I can't find a site to test on, but I believe it's sslv3 sites that FF won't let me override. I could be mis-remembering, but it's something similar to that.


> Today, more than 90% of Flash on the web loads behind the scenes to support things like page analytics. This kind of Flash slows you down, and starting this September, Chrome 53 will begin to block it.

Slightly off topic: I always found the term "block" to be a bit odd in the web browser context. The browser is the ultimate authority on what gets rendered and shown to the user; there's no need to block anything, because it can just not attempt to show it in the first place.

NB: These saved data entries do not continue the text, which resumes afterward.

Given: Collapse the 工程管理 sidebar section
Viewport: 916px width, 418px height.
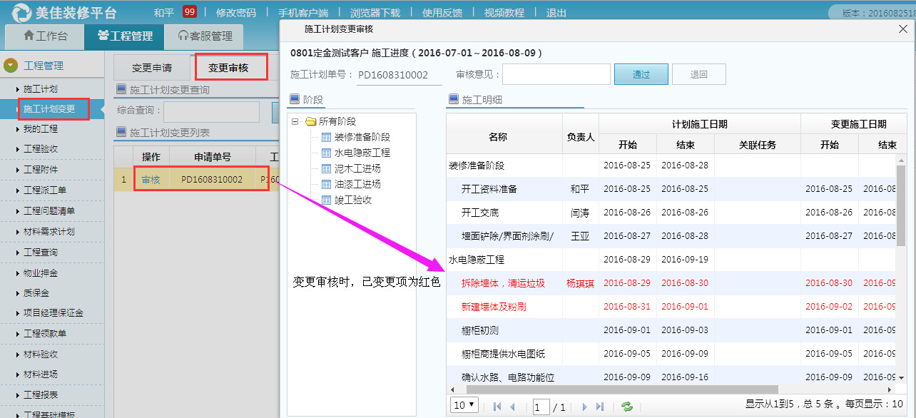Looking at the screenshot, I should (11, 66).
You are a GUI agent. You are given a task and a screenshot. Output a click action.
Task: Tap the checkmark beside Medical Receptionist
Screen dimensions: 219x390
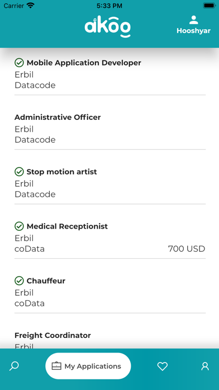coord(19,226)
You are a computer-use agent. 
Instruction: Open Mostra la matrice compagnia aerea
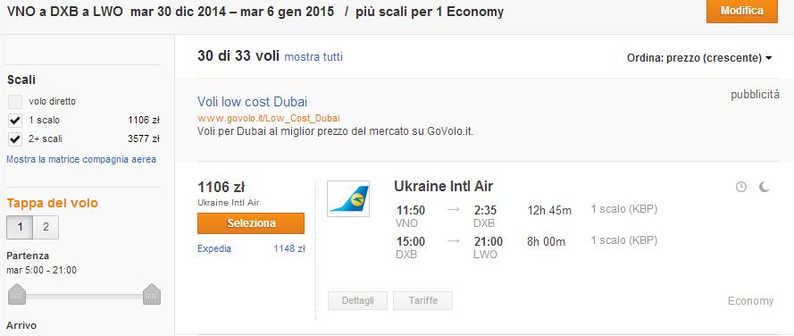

The term goes back at least as far as popup blockers. I wonder if it's because early popup blockers were browser plugins, rather than built in features, so they did have to actively intervene in the user experience.


The UA might be the ultimate authority on what gets presented to the user and what doesn't, but, for better or for worse, the policy has been "draw everything" since forever. Given a change in policy that explicitly avoids drawing some specific things, it's fair to call it "blocking" those things.


> This kind of Flash slows you down, and starting this September, Chrome 53 will begin to block it.

Ah, so it's for the user, not because other ad networks cannot rely on implicit whitelisting for their analytics callback channels because, aww shucks, the browser vendor just happens to run the ad network.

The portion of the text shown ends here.